[Saved data entries]

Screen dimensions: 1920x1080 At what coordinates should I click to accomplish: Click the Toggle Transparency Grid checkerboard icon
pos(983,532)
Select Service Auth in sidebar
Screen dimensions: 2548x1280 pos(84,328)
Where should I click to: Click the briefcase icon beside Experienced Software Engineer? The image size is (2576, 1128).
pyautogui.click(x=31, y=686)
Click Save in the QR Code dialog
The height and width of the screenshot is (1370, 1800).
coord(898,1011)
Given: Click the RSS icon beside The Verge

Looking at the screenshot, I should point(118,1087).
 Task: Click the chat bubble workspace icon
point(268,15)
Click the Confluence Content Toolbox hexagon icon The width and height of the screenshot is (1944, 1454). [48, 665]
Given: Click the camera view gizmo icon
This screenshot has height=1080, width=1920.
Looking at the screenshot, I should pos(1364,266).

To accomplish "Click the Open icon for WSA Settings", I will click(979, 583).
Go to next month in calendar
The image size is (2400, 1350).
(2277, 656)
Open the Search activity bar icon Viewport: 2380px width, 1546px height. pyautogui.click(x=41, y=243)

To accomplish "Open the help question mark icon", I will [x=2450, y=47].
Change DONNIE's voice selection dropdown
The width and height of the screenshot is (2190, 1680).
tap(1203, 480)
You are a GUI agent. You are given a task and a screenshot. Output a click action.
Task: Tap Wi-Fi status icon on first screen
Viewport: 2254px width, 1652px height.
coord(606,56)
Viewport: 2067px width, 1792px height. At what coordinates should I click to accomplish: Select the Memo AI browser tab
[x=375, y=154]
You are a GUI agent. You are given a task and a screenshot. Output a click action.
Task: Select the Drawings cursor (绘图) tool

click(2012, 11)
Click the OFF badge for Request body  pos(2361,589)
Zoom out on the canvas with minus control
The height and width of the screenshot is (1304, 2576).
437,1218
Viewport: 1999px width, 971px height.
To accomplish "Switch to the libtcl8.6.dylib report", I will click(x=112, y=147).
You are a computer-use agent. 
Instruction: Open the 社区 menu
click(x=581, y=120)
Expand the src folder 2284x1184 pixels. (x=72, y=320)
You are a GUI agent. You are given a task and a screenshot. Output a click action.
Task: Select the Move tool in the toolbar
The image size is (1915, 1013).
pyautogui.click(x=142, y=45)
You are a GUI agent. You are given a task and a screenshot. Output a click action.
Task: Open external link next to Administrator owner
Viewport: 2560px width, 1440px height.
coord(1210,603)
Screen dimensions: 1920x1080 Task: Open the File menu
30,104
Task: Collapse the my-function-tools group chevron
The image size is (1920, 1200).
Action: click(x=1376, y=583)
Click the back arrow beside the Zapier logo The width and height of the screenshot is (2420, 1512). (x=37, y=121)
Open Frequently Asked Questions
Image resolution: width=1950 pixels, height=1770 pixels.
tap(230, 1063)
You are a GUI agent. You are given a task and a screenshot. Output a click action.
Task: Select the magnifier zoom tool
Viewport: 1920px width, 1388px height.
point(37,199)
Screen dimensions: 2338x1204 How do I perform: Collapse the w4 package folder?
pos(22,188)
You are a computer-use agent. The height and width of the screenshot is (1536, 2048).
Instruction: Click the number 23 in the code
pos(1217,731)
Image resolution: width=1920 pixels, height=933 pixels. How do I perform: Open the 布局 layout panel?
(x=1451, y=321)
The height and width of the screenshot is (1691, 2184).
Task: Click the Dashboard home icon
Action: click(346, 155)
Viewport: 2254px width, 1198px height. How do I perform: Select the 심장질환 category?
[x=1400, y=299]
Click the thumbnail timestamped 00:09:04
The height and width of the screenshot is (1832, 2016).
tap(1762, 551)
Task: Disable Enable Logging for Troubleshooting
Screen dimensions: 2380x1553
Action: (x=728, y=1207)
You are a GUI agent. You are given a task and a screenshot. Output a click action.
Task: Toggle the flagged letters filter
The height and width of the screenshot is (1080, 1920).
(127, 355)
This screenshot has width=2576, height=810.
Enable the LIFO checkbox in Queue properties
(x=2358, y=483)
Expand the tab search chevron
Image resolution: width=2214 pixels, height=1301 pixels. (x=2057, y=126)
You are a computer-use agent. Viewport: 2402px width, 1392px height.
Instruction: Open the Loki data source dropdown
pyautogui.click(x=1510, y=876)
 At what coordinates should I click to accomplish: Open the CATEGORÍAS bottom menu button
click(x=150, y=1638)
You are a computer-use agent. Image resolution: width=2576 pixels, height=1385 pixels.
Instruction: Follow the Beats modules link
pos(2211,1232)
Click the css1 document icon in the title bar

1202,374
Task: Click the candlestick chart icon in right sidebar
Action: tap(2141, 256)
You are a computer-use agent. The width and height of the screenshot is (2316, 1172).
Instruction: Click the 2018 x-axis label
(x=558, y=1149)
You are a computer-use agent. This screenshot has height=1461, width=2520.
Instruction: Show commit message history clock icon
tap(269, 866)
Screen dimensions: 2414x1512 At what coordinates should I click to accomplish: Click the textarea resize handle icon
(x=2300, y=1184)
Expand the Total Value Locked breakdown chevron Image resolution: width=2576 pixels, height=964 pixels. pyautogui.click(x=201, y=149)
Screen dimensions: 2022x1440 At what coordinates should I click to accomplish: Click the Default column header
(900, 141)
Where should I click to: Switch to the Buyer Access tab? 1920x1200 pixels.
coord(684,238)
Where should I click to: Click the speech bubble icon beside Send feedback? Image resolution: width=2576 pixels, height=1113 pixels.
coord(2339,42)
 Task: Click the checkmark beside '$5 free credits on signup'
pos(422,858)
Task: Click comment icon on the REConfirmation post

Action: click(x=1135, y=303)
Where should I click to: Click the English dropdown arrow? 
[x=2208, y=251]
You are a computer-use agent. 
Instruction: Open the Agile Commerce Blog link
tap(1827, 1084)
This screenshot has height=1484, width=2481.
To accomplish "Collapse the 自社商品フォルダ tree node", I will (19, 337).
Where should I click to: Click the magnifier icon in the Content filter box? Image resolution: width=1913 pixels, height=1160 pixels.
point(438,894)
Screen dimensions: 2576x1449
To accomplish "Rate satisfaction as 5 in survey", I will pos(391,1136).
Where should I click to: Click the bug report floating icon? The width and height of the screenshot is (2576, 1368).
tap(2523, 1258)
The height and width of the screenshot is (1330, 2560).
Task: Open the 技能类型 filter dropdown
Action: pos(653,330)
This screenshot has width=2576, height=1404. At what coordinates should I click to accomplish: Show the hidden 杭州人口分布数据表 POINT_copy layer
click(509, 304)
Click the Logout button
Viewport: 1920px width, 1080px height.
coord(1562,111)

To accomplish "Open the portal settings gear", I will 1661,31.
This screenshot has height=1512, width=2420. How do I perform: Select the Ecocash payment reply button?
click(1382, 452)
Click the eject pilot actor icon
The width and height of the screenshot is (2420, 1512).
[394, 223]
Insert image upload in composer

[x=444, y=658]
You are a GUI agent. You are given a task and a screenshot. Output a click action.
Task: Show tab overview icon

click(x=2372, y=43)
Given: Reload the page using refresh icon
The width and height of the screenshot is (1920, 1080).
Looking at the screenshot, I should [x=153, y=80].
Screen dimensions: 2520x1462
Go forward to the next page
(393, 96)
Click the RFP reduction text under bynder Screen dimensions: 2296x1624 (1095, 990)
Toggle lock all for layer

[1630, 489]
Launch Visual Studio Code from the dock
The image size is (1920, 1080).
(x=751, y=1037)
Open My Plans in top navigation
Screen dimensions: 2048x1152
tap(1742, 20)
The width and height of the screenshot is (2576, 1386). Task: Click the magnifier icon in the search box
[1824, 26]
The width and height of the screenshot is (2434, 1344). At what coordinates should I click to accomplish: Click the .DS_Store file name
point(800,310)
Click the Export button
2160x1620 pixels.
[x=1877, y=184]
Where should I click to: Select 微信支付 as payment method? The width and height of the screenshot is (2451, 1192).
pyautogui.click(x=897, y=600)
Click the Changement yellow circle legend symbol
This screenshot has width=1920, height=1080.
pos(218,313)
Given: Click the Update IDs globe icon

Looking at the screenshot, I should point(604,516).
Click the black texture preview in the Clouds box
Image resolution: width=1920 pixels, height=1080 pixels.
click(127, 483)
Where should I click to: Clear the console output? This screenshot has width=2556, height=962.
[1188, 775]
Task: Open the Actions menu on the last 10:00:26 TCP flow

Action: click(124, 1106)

▸ **Your instructions**
Every line from the first entry to the line containing "Click Save in the QR Code dialog" should be transcribed exactly, and nothing beyond it.

▸ **Final answer**
Screen dimensions: 1920x1080 At what coordinates should I click to accomplish: Click the Toggle Transparency Grid checkerboard icon
pos(983,532)
Select Service Auth in sidebar
Screen dimensions: 2548x1280 pos(84,328)
Where should I click to: Click the briefcase icon beside Experienced Software Engineer? The image size is (2576, 1128).
pyautogui.click(x=31, y=686)
Click Save in the QR Code dialog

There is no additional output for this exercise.